In the records below, find the line containing "Task: Click the zoom in plus icon", then copy that line and all lines after it, exactly, omitting every picture.
Start of Block
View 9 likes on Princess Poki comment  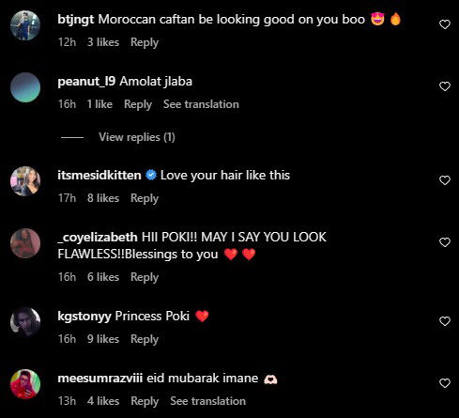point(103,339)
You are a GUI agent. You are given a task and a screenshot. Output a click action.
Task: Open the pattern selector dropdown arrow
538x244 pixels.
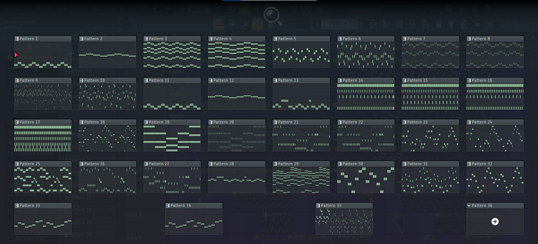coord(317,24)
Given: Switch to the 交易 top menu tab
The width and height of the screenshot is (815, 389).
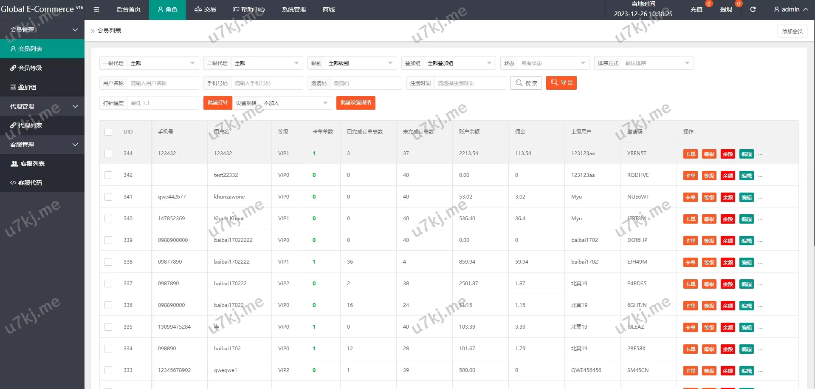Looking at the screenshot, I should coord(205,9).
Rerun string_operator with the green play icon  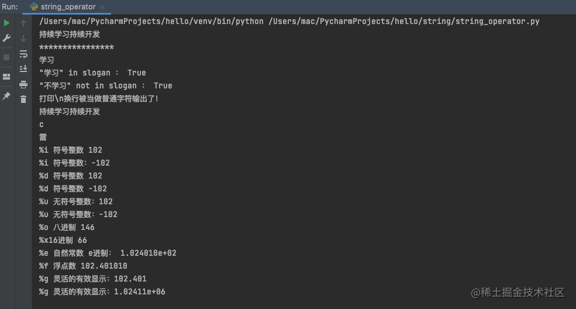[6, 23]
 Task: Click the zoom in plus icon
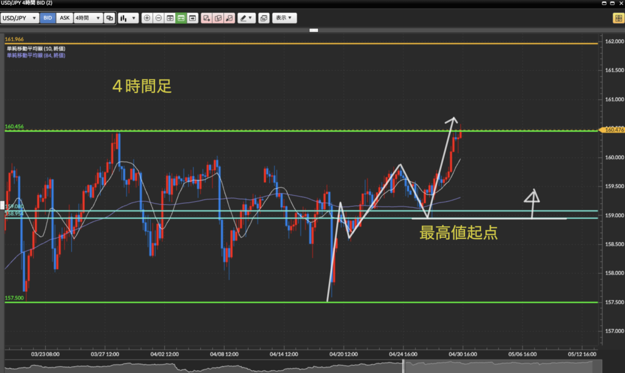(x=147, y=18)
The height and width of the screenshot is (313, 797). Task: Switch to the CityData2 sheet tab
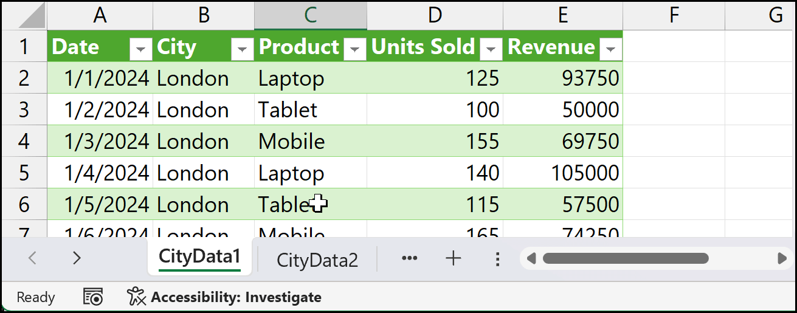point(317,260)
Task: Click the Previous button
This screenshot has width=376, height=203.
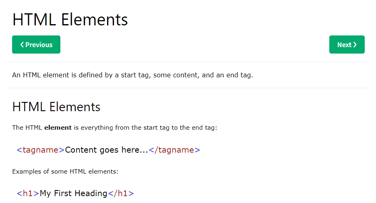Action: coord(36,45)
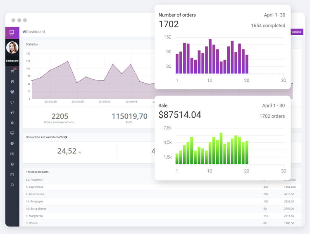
End of Block
> _Answer box_
 Task: Click the zoom in plus icon
(x=147, y=18)
The height and width of the screenshot is (313, 797). Task: Switch to the CityData2 sheet tab
point(317,260)
Task: Click the Previous button
This screenshot has width=376, height=203.
Action: coord(36,45)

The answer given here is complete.